Изменить размер шрифта - +
Догадку эту я основываю на том общеизвестном факте, что в «отцах» в особенности и во все времена было развито чувство изящного, развито даже в ущерб другим деятелям человеческого организма. Рядом с этою потребностью изящного и как бы последствием ее являлась чувствительность сердца, способность воспламеняться при малейшем намеке на существо другого пола. Само собой разумеется, что такой воспламеняемости весьма много способствовало крепостное право, которое давало возможность удовлетворять ей почти без всяких препятствий. Постоянно питаемая и изощряемая, она наконец приобретала тот характер устойчивости и чуткости, который делал «отцов» способными и достойными во всякое время и во всяком месте. Теперь представьте себе такого способного человека, вдруг очутившегося вне сферы крепостного права, где-нибудь за границей. Как должен он поступить, чтобы и туда перенести весь тот комфорт, которым привык наслаждаться у себя дома, где-нибудь в сельце Загибеевке? Красноречием он не обладает, убеждать не умеет, шаркать ножкой не обучен. Чтоб выполнить все это, он должен действовать посредством денег и обращаться с своими предложениями туда, где таковые принимаются с охотою. Более злачного в этом смысле места, как Баль-Мабиль, едва ли найдется что-либо в целом мире: это уж такой приют, где изящное добывается во всякое время и без всяких затруднений, с помощью одного презренного металла. Поэтому-то русские «отцы» издревле так и любили посещать это место; оно напоминало им родную Загибеевку, с тем только различием, что в Загибеевке для них достаточно было мания руки, а в Баль-Мабиле они были обязаны предъявлять доказательства более уважительные. Во всяком случае, «отцы» доказывали совершенно осязательно, что с помощью ли одного мания руки или с присовокуплением денег, но устроить крепостное право где бы то ни было для них ничего не значит.

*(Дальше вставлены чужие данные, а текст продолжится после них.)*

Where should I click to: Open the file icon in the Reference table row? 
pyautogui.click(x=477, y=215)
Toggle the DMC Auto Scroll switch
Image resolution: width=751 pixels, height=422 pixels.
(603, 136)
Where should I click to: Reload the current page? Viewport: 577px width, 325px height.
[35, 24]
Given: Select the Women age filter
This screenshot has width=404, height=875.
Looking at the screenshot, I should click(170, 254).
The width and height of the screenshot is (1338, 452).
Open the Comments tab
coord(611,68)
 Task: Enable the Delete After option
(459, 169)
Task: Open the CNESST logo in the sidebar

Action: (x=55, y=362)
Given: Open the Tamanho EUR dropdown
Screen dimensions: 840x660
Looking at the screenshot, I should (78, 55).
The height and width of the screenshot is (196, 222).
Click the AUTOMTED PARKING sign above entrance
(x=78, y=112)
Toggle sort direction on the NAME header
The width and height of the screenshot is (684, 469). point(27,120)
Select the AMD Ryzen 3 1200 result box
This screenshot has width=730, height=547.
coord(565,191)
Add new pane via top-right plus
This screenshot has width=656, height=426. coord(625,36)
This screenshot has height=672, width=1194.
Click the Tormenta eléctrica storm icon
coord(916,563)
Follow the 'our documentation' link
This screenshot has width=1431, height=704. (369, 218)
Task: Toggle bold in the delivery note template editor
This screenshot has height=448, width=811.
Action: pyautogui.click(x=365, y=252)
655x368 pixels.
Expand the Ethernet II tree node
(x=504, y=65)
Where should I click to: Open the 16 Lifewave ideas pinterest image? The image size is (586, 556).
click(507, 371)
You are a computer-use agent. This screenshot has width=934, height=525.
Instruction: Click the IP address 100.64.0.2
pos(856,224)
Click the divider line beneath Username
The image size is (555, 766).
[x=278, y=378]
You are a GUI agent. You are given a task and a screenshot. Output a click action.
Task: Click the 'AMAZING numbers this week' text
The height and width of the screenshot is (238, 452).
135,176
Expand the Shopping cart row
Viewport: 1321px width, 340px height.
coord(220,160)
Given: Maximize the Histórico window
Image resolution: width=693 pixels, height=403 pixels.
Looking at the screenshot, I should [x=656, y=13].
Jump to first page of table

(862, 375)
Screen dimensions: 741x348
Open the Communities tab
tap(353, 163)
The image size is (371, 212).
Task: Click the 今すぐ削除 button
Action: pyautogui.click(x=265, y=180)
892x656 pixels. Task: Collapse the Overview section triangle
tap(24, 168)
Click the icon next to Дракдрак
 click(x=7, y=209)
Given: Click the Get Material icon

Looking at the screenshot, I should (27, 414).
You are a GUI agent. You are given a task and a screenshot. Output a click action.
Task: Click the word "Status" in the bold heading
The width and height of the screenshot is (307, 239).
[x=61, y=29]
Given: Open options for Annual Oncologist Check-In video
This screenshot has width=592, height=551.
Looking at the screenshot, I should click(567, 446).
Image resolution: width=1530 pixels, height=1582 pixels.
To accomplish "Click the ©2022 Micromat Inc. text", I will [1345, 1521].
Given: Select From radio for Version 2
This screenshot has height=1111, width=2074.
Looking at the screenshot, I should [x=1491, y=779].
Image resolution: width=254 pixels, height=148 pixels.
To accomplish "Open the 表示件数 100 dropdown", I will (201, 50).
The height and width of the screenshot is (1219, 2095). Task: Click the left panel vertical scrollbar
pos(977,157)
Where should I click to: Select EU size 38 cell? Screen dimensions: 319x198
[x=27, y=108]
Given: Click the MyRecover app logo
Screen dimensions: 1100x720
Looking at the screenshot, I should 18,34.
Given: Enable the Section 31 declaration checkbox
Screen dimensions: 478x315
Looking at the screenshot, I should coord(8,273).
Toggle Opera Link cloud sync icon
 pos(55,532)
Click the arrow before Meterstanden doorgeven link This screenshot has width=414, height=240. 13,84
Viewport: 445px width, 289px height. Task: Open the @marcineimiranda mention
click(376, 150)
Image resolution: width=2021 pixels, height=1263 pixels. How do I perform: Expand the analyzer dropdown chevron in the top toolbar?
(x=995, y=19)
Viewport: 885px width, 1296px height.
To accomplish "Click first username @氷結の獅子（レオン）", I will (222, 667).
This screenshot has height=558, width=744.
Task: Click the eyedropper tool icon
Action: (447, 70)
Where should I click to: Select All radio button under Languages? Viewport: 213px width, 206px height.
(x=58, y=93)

Никакими подобными качествами «дети» не обладают: ни сильно развитым чувством изящного, ни чрезвычайными в этом смысле способностями. Крепостное право, которого благами они не успели насладиться, подействовало на них отрицательно, то есть возбудило отвращение к началу, питавшему его, в каких бы формах оно ни высказывалось. Это народ, не только не посещающий танцклассов, вроде Мабиля, но вообще мало общительный. Они больше всего любят беседовать с приятелями, и преимущественно беседуют об осуществлении «невидимого», или, говоря иначе, о светопреставлении. Это последнее занятие до такой степени неподозрительно, что даже люди сведущие и опытные, специально занимающиеся устранением подозрительных занятий, и те находят, что это ничего, допустить можно! «Лишь бы о текущих-то вопросах не рассуждали, лишь бы на практическую-то арену не выходили!» — говорят эти опытные люди и успокоительно вздыхают, видя, как кротко выносят «дети» невзгоды жизни и как они убиваются над поднятием таинственной завесы будущего. Как бы то ни было, составляет ли эта скромность достоинство «детей» или их недостаток, во всяком случае, происшествие, случившееся в Баль-Мабиле, касается не их, потому что их там, наверное, не было.

Второй признак, останавливающий мое внимание, заключается в том, что неизвестный отрекся от своей национальности. Во-первых, это ложь, к которой «дети», по наивности и сердечной простоте, совсем неспособны, во-вторых, это наконец глупость. Уверять в глаза целый канканирующий мир, что я не я — воля ваша, а это даже не просто ложь, но ложь глупая и притом бесполезная. «Дети» не в состоянии прибегнуть к ней уже по тому одному, что такая штука совершенно противна очевидности. Отцы в этом отношении были гораздо в более выгодном положении; они от рождения могли притворяться чем угодно, во-первых, потому, что никто с них за это не взыскивал, во-вторых, потому, что и власть у них большая была. — Ванька! я шах персидский? — Шах персидский-с. — Ан врешь, я турецкий султан! — Турецкий султан-с.